There seems to be a strong similarity between the Turkish story of the Shah Maran and the Lithuanian story, Eglé the Queen of Serpents.

Link to the Lithuanian story:  https://europeisnotdead.com/disco/books-of-europe/european-fairy-tales/lithuania-egle-the-queen-of-serpents/

Link to Wikipedia page about the Turkish story:  https://en.m.wikipedia.org/wiki/Shahmaran

I do not guarantee anything.  I may or may not research this further.  By the way, I am not afraid of snakes.  Well, not very much, maybe just a little.  Now that it is deepest winter, I can explore this subject without any worries.  I'm curious enough to go on with this because the other day I noticed that the Yazidi peoples may still know how to use snakes as medicine ???  It was just a brief mention on a Wikipedia page about Yazidis.

Again, I am not a pagan.  But I study pagan things (including Yazidi beliefs) because they are very ancient.  I want to know what our earliest ancestors thought about.

Fairy tale origins 1000's of years old... BBC

Found an article I like on the BBC:  'Fairy tale origins thousands of years old, researchers say.'

http://www.bbc.com/news/uk-35358487

I want to look into the past to a time when humans maybe lived sustainably.

Another page that I find very interesting:  'Unlocking the Voynich Manuscript: Spinning, Hulda, and the Voynich' by Claudette Cohen

http://voynichbirths.blogspot.nl/2015/09/spinning-hulda-and-voynich.html

Today, I do not have anything really new and exciting to offer.  Maybe I can just write about why I spent most of the past year exploring the Goddess Embroideries.  I decided that I am not a pagan.  But I research pagan stuff because I am an environmentalist.

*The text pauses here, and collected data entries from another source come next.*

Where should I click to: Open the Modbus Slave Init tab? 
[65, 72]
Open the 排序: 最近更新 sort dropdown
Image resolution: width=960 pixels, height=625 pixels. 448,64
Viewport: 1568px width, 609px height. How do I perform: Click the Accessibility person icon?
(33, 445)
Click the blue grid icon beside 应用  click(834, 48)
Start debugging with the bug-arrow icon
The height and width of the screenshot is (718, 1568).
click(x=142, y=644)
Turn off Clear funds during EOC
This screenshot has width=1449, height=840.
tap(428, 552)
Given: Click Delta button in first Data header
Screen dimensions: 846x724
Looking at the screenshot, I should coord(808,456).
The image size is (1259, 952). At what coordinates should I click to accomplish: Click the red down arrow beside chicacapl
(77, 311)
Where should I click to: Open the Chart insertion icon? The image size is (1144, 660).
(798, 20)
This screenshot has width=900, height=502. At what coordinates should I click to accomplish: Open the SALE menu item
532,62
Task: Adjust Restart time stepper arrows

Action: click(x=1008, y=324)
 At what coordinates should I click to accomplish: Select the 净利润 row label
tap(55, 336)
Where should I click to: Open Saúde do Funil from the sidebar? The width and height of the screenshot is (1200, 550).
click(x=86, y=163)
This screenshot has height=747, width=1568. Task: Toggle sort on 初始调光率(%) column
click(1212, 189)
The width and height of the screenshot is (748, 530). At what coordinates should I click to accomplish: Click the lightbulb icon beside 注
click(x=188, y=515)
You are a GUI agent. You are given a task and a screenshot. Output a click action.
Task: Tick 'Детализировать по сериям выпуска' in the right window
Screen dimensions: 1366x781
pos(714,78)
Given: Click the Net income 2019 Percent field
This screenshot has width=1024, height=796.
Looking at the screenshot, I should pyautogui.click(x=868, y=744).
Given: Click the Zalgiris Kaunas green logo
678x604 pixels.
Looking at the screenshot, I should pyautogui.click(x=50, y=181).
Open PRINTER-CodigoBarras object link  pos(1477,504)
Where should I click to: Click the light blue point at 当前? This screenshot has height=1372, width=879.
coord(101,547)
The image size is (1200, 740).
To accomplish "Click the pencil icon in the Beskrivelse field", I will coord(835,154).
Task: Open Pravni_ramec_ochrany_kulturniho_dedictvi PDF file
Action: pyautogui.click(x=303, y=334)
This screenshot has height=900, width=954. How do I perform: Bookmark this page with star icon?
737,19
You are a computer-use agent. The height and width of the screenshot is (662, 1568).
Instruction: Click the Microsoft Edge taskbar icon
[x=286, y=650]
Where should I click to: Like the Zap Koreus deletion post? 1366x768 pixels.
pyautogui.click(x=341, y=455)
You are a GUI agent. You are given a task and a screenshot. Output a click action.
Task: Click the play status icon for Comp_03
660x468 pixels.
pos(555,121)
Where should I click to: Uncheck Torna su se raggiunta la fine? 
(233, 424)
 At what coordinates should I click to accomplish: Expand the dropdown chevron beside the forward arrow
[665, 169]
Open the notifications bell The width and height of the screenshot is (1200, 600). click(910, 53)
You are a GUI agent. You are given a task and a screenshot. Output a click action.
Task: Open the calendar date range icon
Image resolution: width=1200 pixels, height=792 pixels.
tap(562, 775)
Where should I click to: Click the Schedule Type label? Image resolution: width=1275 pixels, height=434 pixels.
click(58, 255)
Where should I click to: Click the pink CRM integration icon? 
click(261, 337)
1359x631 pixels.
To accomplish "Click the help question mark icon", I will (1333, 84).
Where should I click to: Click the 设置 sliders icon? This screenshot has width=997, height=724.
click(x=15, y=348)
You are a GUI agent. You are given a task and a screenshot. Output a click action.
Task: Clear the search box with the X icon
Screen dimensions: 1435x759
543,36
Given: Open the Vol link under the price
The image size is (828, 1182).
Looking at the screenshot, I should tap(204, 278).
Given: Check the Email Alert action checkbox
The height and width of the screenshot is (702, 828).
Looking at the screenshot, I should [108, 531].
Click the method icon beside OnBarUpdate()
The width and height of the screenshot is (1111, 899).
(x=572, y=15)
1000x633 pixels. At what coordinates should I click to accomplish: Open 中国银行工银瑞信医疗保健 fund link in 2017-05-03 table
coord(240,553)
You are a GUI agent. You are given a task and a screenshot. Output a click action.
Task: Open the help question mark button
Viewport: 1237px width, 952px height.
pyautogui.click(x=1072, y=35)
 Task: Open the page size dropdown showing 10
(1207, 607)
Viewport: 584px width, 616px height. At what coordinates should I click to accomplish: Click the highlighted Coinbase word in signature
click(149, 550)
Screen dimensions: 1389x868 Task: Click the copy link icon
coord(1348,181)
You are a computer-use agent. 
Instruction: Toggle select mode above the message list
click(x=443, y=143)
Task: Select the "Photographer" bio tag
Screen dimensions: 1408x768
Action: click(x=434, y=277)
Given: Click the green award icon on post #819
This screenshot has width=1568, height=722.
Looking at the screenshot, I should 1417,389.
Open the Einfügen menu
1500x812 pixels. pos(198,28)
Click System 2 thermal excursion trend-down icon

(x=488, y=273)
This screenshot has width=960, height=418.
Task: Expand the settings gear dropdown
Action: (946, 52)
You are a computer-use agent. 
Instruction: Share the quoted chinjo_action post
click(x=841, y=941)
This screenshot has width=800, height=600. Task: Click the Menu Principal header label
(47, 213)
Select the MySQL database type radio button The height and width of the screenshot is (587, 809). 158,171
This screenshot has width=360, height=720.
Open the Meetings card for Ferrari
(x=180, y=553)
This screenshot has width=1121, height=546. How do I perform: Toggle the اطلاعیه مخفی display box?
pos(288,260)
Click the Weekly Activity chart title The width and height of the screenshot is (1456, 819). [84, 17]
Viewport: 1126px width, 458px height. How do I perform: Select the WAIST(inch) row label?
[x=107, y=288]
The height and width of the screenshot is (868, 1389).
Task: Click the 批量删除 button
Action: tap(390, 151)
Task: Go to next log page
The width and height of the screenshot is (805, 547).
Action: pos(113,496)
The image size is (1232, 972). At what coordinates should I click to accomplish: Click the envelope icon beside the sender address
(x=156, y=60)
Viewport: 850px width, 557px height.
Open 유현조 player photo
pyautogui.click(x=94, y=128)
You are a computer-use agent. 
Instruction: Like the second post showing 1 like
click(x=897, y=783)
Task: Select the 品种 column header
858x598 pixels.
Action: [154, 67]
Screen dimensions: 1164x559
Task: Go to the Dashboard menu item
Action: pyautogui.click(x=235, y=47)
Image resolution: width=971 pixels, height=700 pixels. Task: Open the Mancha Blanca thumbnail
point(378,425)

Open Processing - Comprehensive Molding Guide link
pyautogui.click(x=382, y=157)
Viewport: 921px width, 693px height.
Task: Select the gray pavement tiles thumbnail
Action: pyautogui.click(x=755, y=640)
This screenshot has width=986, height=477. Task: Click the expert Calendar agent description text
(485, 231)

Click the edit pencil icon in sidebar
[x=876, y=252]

Oh, I'm bogged down with all the things I want to say.  I'm likely to repeat myself because I can not remember what I wrote before.  If you think that I am excentric, weird, then you need this list of books to see where I am coming from:

Ishmael by Daniel Quinn
The Dancing Goddesses by Elizabeth Wayland Barber
Sacred and Healing Beers by Stephen Harrod Buhner
Pharmakopoeia by Dale Pendell
Ornamental Ironwork by Susan and Michael Southworth

But wait, there's more!  I just found something new.  I'm going to blurt it out before checking to see if it is correct.  Yay!  I found somebody on Pinterest who translated pagan symbols from Lithuanian to English (I should credit them by name here.). So, one of the symbols is called Juma and it translates as Harvest.  I remembered that in Turkiye, one of the days of the week is called Cumartesi.  So I looked up the days of the week in Turkish again.  I found that Friday is Cumar, and Saturday is Cumartesi.  The letter C sounds like J in Turkish.  So, Friday might translate as Harvest Day;  which would give us Saturday as Second Harvest Day.